— INSTRUCTIONS TO FOLLOW —
Please repeat exactly the lines below from the one containing "This screenshot has height=396, width=530." down to the one containing "Given: Click the globe", both included, and nothing else.

MATERIAL SHOWN section start

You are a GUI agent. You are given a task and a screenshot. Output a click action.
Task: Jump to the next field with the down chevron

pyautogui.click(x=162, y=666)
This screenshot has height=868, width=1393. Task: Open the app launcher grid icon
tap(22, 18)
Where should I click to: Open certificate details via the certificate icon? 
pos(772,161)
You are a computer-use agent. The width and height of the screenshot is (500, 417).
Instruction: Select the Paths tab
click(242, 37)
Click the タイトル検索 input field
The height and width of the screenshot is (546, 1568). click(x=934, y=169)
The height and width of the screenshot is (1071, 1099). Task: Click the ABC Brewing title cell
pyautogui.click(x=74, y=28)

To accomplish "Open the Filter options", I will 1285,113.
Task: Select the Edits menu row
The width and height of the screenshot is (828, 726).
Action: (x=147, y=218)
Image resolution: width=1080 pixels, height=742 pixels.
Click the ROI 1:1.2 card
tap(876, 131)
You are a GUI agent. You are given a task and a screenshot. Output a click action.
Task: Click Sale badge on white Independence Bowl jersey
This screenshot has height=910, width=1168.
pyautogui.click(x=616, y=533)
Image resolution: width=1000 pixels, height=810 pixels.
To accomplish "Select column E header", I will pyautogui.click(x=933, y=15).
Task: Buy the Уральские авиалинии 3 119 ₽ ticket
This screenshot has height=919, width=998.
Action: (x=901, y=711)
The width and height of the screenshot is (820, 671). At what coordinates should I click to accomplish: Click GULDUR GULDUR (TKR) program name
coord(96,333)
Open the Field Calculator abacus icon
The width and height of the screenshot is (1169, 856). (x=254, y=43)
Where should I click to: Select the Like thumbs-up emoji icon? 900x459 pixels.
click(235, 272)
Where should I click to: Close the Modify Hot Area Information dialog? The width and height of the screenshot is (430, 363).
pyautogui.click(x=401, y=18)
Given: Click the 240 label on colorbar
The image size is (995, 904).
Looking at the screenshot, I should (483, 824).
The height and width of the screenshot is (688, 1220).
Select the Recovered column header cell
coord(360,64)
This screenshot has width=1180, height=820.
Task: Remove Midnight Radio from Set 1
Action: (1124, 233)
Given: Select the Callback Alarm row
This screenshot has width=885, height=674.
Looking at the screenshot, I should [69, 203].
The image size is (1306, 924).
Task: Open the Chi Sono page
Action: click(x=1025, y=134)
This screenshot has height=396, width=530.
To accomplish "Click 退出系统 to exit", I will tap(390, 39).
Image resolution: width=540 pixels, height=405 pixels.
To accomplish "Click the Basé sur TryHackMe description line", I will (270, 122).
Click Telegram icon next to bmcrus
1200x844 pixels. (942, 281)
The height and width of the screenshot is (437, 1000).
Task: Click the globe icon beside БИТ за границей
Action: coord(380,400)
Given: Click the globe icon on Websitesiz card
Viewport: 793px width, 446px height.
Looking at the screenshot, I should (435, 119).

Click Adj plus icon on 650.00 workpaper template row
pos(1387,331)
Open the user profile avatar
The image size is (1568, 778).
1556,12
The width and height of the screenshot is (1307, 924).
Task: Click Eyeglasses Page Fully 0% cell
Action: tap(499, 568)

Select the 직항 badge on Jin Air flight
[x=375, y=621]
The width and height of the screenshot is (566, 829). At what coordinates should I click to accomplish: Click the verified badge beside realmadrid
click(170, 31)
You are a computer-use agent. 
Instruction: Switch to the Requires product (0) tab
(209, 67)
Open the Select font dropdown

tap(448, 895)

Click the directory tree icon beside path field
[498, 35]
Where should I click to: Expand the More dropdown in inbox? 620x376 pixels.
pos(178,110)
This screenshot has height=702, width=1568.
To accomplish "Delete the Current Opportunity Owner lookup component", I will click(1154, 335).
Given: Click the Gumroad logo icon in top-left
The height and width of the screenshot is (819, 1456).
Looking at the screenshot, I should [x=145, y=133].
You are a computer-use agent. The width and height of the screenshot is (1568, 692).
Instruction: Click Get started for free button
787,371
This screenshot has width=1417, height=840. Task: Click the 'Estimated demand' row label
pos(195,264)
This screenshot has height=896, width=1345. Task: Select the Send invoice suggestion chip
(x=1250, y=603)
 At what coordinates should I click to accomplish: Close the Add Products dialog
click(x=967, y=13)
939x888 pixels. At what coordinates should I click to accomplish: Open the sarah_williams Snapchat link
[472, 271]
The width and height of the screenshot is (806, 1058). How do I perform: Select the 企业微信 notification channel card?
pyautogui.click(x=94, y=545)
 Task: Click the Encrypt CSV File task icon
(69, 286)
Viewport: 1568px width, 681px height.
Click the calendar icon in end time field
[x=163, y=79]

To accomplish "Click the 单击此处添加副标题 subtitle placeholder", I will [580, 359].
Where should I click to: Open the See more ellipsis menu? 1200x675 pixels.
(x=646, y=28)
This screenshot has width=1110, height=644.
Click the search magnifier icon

MATERIAL SHOWN section end

— RESPONSE TO THE EXERCISE —
This screenshot has height=396, width=530.
To accomplish "Click 退出系统 to exit", I will tap(390, 39).
Image resolution: width=540 pixels, height=405 pixels.
To accomplish "Click the Basé sur TryHackMe description line", I will (270, 122).
Click Telegram icon next to bmcrus
1200x844 pixels. (942, 281)
The height and width of the screenshot is (437, 1000).
Task: Click the globe icon beside БИТ за границей
Action: coord(380,400)
Given: Click the globe icon on Websitesiz card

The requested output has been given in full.